Clinical studies showed that the bonding system was retained on the intaglio surface of loosened endocrowns and failed at the dentine interface. Several phenomena can account for this situation. First, the presence of sclerotic dentin in the pulp chamber can result in poorer adhesion than with sound dentin. Then, the high elastic modulus of some materials, such as ceramic may transmit undamped stresses at the tooth-to-material bonded interface. Finally, when the residual height of the walls is low (less than 2 mm), this could also have a negative impact.46

Due to the risk of root fracture when using a post and core buildup approach, the direct bonding of an all-ceramic restoration to the residual tooth structure of nonvital tooth appears advantageous.48 However, in teeth with almost no coronal tooth substance left, a post and core buildup with resin-based composite having physical properties close to those of dentine could be more favorable.51

Ferrule, typically found in conventional crowns, described as a “bracing mechanism” of the restoration around the cervical tooth structure,52 may cause the loss of sound enamel and dentin tissues that would be important for proper bonding,53 while endocrowns are usually prepared without ferrule.

Taking into consideration that the greater the occlusal thickness of the restoration the higher the fracture resistance of the system, endocrowns are more prone to resist occlusal loading than conventional crowns.

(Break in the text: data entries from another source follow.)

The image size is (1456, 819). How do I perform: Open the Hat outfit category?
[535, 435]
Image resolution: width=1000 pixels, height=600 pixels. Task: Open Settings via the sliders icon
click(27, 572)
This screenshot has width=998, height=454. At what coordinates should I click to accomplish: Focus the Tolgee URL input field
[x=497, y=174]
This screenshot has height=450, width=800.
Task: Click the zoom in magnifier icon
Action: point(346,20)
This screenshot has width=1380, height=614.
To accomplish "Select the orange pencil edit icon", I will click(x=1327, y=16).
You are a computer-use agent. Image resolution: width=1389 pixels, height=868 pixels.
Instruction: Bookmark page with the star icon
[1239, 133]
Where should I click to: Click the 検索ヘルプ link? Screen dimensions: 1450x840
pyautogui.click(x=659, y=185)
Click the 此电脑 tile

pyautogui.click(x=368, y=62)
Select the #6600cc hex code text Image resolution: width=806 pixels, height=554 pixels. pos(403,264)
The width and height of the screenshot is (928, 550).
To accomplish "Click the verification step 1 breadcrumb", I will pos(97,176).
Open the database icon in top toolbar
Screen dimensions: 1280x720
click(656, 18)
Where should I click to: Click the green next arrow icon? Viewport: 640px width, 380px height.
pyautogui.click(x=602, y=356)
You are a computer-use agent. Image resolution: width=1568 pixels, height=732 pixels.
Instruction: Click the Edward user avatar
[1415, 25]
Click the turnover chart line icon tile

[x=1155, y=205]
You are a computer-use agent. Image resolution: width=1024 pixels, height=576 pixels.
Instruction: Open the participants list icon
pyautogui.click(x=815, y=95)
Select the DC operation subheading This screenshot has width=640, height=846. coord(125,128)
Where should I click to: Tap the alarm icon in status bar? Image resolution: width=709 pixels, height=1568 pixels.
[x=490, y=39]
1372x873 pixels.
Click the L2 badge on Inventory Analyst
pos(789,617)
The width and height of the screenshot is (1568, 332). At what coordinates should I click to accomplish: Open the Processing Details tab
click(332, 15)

Indeed, the thickness of the occlusal portion of endocrowns varies from 3 to 7 mm, in contrast with conventional ones in which it varies from 1.5 to 2 mm.54

Last but not least, regarding material choice for endocrown fabrication, nanofill composite resins boast a modulus of elasticity similar to that of dentine, thus retaining high fracture resistance and limiting irreparable fractures. However, decreasing elastic modulus reduces stress in the dentine while it increases tension at the interface, leading to risks of debonding and detachment of the prosthesis. As it has been shown, endocrowns are more prone to debonding than fracture, so materials with the greatest adhesion values such as lithium disilicate, are the best choice. The esthetic properties of this material are unrivaled by composite resin not to mention the fact that ceramics age better and have a lower plaque retention.46



Traditional techniques demanding additional healthy tooth substance removal in order for a post to be placed should be reconsidered, as contemporary materials and techniques can provide dentists with solutions that offer more conservative approaches with equal probability for long-term success.